Aleviler toplumsal düzeyde ayrımcılığa tabi tutuldukları kanaatinde
T.C.Berlin Büyükelçisi Hüseyin Avni Karslıoğlu, yeni Büyükelçilik binasında Muharrem Orucunu açma yemeği verdi.
T.C.Berlin Büyükelçisi Hüseyin Avni Karslıoğlu, yeni Büyükelçilik binasında Muharrem Orucunu açma yemeği verdi. İftara, Cem Vakfı Başkanı Prof. Dr. İzzettin Doğan yanında Ali Riza Uğurlu Dede, Almanya‘daki çatı kuruluşlarının başkanları, Alevi Bektaşi derneklerinin yöneticileri, dedeler ve misafirler katıldılar.
İftarda birkonuşma yapan T.C.Berlin Büyükelçisi Hüseyin Avni Karslıoğlu, ‘’meyanda Almanya ve Avrupa genelinde, özellikle Balkanlar’daki Alevi-Bektaşi yaşantımızın, bu zenginliğimizin, Ehl-i beyt öğretisini sürdürüp yaşatmamız çok önemlidir. Bu konu üzerinde hep beraber eğilip, bölünmeden-bükülmeden çalışacağız ve birliğimizi dirliğimiz devam ettireceğiz. Artık kimse Büyükelçiliğimiz, Başkonsolosluğumuz bizleri ayırdı, dışladı , görmedi, dinlemedi, diyemeyecek, bu binalarımız artık birleşmenin yurtları, kaynaşmanın mekanları, cem olmanın merkezleri olacaktır, bu böyle bilinecek bu böyle görülecektir‘‘ dedi.

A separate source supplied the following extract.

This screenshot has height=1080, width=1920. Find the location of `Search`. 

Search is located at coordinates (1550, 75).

Konuşmasında alevilerin sorunlarına da değinen H. Avni Karslıoğlu şunları söyledi: ‘’ Alevi kardeşlerimizin asıl sorunları toplumsal, siyasal, kısmen ise psikolojik sorunlardır. Bunun böyle kavranması ve çözüm aranacaksa, bu alanlarda aranması gerekmektedir. Aleviler toplumsal düzeyde ayrımcılığa tabi tutuldukları kanaatindedir. Çözümleri de buralarda yatmaktadır.

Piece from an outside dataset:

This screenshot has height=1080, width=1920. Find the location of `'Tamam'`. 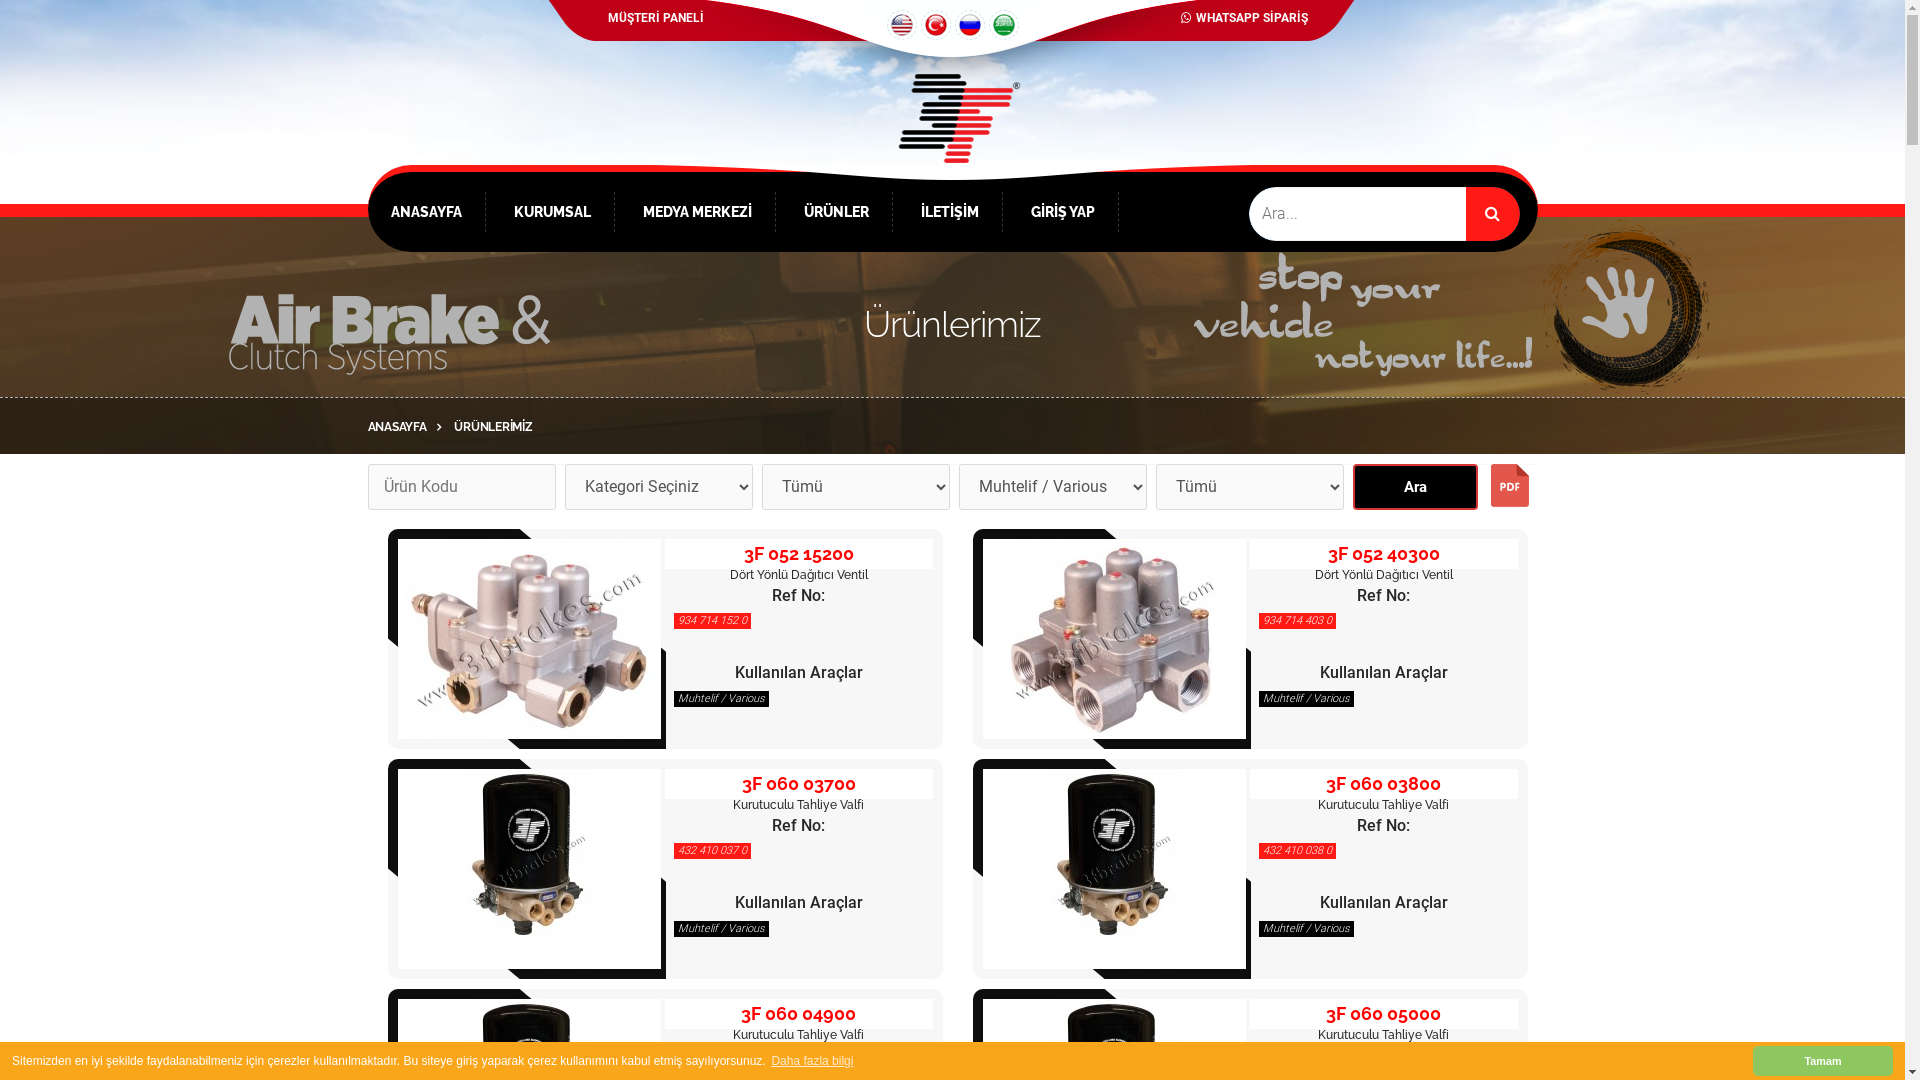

İnanç farklılıklarına gelince, bu bir gerçekliktir, böyle kabul edilip ülke koşulları olgunlaşmadan Aleviler bu konularda açık tanımlar getirmeye zorlanmamalıdırlar. Şu anda toplumun gündeminde olan etnik, dini ve kültürel problemlere yönelik araştırmaların akademik çevrelerin dışındaki çeşitli ideolojik ve etnik kesimlere mensup-bazıları başka bir alanın akademik formasyonuna sahip- bilim adamı, gazeteci, siyaset bilimci, edebiyatçı, doktor, hukukçu, öğretmen vb. yazar ve aydınlarca yeterli birikim olmadan yüzeysel şekilde yapılıyor olması bu konudaki en önemli problemlerden birisidir.
Bu temel yoksunluğa bir de dini, etnik ve ideolojik köken taassupları eklenince, yapılan araştırmalar aydınlatıcı, yol gösterici ve ışık tutucu olmaktan çok, tarihsel gerçekleri saptırıcı, dolayısıyla taassubu pekiştirici oluyor.
Bu taassup ve bilgisizlik ise Yurtdışında, yani burada daha da çarpıcı bir şekilde gözümüze çarpmaktadır. Öz kültürü, öz köklerinden, öz değerlerini almayarak, Allahsız bir ideoloji ile beslenen ve zorbalıklarını dışarıdan aldıkları maddiyatla sürdürmeye çalışan bazı gafiller ise , tertemiz Hz. Ali, Hz. Hüseyin, Hünkar Hacı Bektaşi Veli’nin yolunu/ değerlerini dahi, inanmadıkları halde kullanmaktan geri durmamaktadırlar. Bunun Almanya’daki –Avrupa’daki Alevi kardeşlerimin dikkatle izlenmesini , görülmesini ve yine kendileri tarafından karar verilmesini takdirlerine bırakıyorum.’’
İftara katılanlar Almanya’da devletin en yüksek düzeyde Alevi inancına sahip çıkmasından memnun olduklarını belirterek, Alevilere ait diğer günlerde de benzer etkinliklerin yapılması gerektiğini söylediler.